Start of DATA FOR THIS EXERCISE

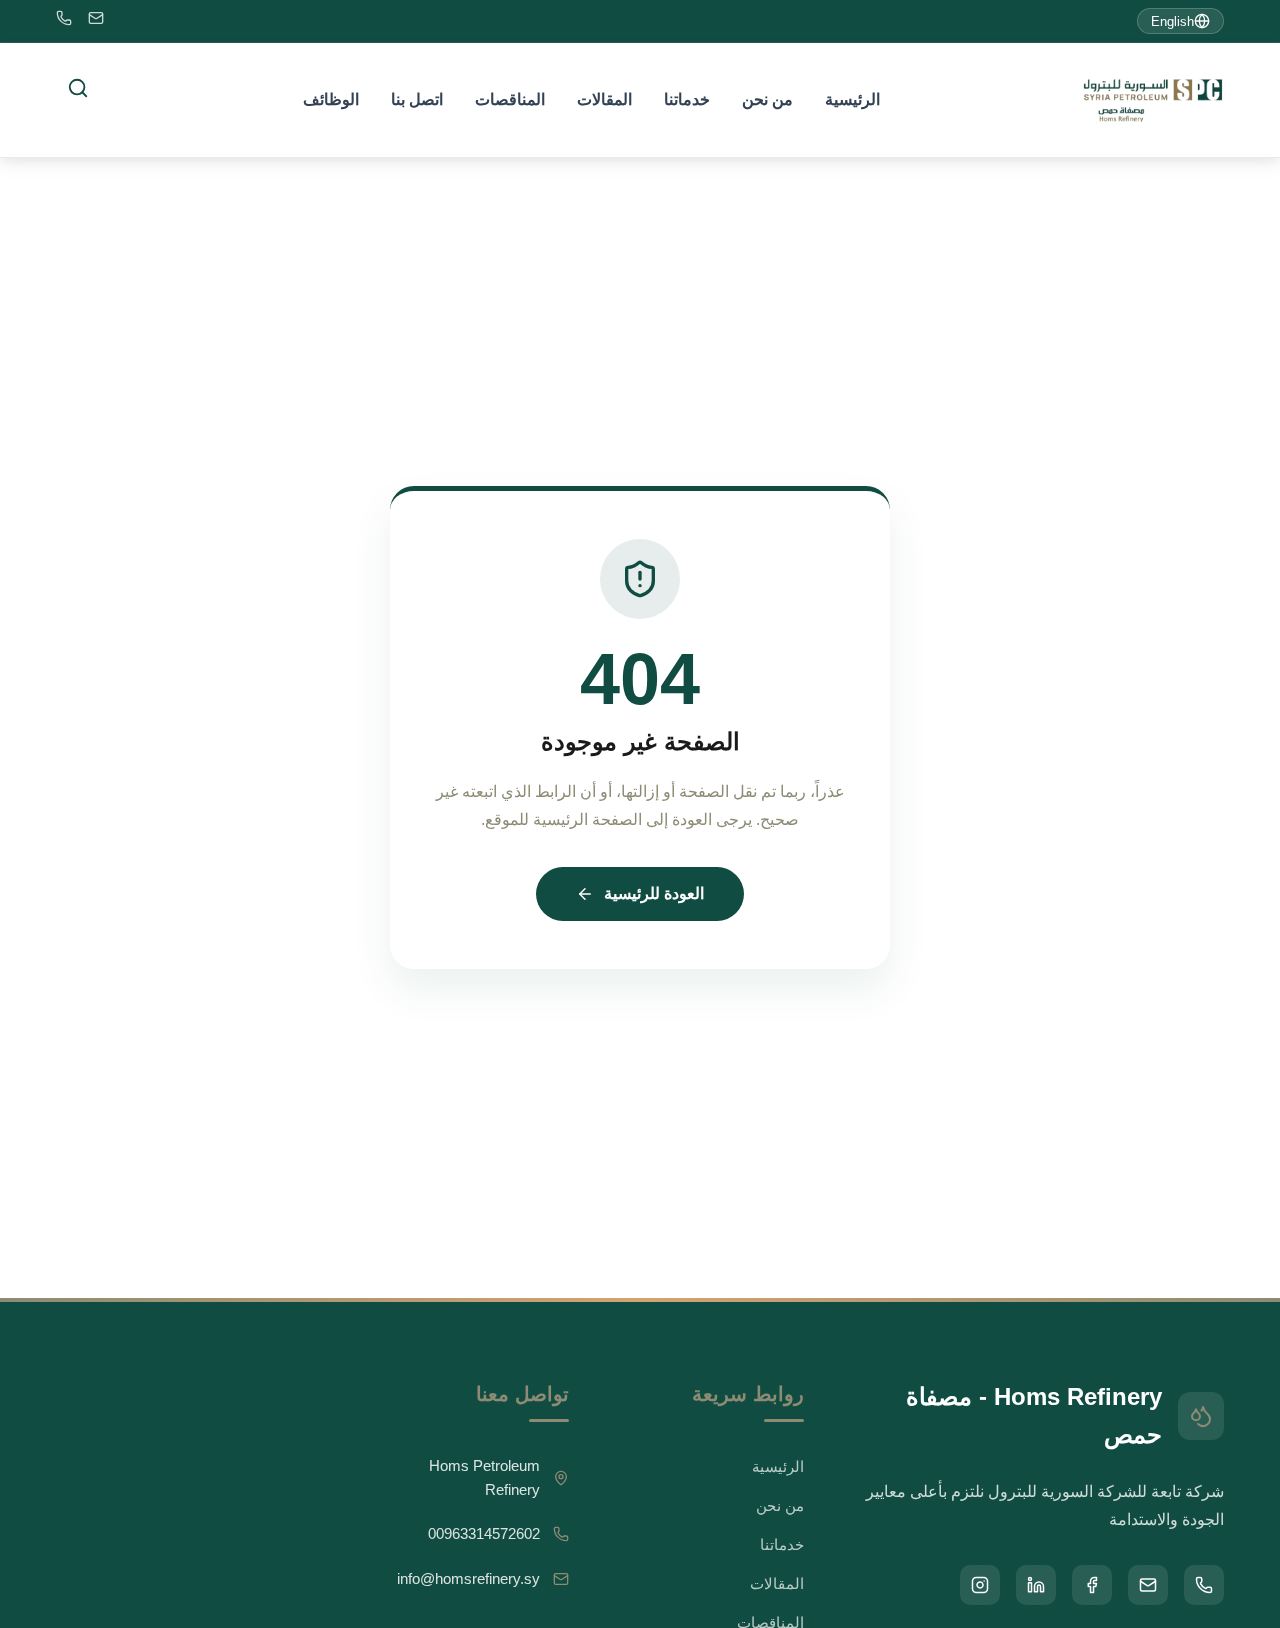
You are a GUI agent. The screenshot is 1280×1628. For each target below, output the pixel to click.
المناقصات (510, 99)
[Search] (78, 88)
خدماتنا (687, 99)
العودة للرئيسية (654, 893)
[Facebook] (1092, 1585)
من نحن (767, 99)
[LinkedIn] (1036, 1585)
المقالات (604, 99)
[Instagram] (980, 1585)
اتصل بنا (417, 99)
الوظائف (331, 99)
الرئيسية (852, 99)
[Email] (96, 21)
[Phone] (64, 21)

End of DATA FOR THIS EXERCISE

## [WORK REQUIRED]
Could you please repeat the entries above exactly, with every picture left out?

## [TASK RESPONSE]
You are a GUI agent. The screenshot is 1280×1628. For each target below, output the pixel to click.
المناقصات (510, 99)
[Search] (78, 88)
خدماتنا (687, 99)
العودة للرئيسية (654, 893)
[Facebook] (1092, 1585)
من نحن (767, 99)
[LinkedIn] (1036, 1585)
المقالات (604, 99)
[Instagram] (980, 1585)
اتصل بنا (417, 99)
الوظائف (331, 99)
الرئيسية (852, 99)
[Email] (96, 21)
[Phone] (64, 21)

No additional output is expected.